PAI-1 and factor VII activity are higher in IDDM patients with microalbuminuria.

Microalbuminuria is associated with an increased risk of cardiovascular disease (CVD) in insulin-dependent diabetes mellitus (IDDM) patients, but the pathophysiological basis of this association is not clear. To see whether or not hemostatic dysfunctions might contribute to explain this association, we measured tissue plasminogen activator (t-PA), plasminogen activator inhibitor-1 (PAI-1), factor VII activity, plasma fibrinogen, and plasma endothelin-1 (ET-1) in 13 microalbuminuric (albumin excretion rate [AER], 20-200 micrograms/min) and in 13 comparable normoalbuminuric (< 20 micrograms/min) IDDM patients. t-PA and ET-1 were similar in the two groups, whereas PAI-1 activity (5.65 +/- 1.92 vs. 0.85 +/- 0.58 IU/ml, P < 0.05), factor VII (87.85 +/- 4.94 vs. 76.54 +/- 2.31%, P < 0.05), and plasma fibrinogen (3.38 +/- 0.21 vs. 2.65 +/- 0.13 g/l, P < 0.05) were significantly higher in microalbuminuric than in normoalbuminuric patients.
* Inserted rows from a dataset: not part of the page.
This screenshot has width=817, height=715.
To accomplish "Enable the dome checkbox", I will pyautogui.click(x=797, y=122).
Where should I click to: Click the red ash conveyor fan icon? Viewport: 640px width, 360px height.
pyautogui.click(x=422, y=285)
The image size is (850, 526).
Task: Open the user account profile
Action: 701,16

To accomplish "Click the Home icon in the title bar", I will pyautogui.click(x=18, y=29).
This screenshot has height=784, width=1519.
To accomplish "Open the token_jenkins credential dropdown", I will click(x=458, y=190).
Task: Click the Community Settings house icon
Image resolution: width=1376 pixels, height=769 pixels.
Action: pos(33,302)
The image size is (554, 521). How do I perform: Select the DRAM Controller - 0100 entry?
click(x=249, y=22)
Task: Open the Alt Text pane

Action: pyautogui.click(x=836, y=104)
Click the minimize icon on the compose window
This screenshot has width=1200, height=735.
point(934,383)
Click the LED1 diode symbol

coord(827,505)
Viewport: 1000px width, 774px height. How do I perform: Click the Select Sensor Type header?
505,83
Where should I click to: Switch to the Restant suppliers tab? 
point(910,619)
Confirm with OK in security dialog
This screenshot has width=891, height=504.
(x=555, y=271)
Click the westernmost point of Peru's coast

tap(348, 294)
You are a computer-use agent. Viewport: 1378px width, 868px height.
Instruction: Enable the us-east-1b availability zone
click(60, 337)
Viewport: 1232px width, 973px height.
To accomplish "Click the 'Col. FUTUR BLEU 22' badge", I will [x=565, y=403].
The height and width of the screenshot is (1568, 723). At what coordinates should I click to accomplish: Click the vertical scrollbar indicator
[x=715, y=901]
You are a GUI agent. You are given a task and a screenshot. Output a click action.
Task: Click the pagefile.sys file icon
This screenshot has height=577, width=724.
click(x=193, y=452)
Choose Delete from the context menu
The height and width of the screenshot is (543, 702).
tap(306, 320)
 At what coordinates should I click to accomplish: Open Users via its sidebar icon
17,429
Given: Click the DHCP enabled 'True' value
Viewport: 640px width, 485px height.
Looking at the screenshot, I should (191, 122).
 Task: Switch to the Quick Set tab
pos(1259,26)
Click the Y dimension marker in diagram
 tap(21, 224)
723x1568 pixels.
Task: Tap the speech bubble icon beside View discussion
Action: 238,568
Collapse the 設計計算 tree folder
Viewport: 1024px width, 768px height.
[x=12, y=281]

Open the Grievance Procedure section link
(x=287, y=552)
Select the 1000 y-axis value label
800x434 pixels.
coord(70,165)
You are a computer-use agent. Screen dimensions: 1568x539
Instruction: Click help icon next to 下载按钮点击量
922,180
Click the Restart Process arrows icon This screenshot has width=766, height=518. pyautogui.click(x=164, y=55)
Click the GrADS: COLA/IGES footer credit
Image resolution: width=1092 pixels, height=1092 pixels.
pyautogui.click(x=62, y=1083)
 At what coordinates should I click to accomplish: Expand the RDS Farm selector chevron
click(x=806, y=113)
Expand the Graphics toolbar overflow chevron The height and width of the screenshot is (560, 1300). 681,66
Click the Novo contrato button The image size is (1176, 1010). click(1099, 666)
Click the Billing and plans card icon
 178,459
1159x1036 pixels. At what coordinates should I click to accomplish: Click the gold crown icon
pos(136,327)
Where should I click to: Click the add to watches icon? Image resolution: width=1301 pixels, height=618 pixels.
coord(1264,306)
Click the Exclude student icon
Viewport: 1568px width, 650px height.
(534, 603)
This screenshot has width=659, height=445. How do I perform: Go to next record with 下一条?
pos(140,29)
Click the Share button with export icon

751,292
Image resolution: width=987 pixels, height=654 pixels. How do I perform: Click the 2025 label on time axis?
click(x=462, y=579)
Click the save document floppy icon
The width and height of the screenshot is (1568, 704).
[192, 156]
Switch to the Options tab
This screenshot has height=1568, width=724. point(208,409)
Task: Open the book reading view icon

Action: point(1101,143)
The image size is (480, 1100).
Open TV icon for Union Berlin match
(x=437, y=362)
Plasma fibrinogen was related to AER (r2 = 0.23, P < 0.05), whereas triglycerides and factor VII were related to PAI-1 (r2 = 0.39, P < 0.001 and r2 = 0.10, P < 0.05). These results suggest that microalbuminuria is associated with a hypercoagulative and hypofibrinolytic state. Hemostatic dysfunctions might be a pathogenetic link between microalbuminuria and CVD.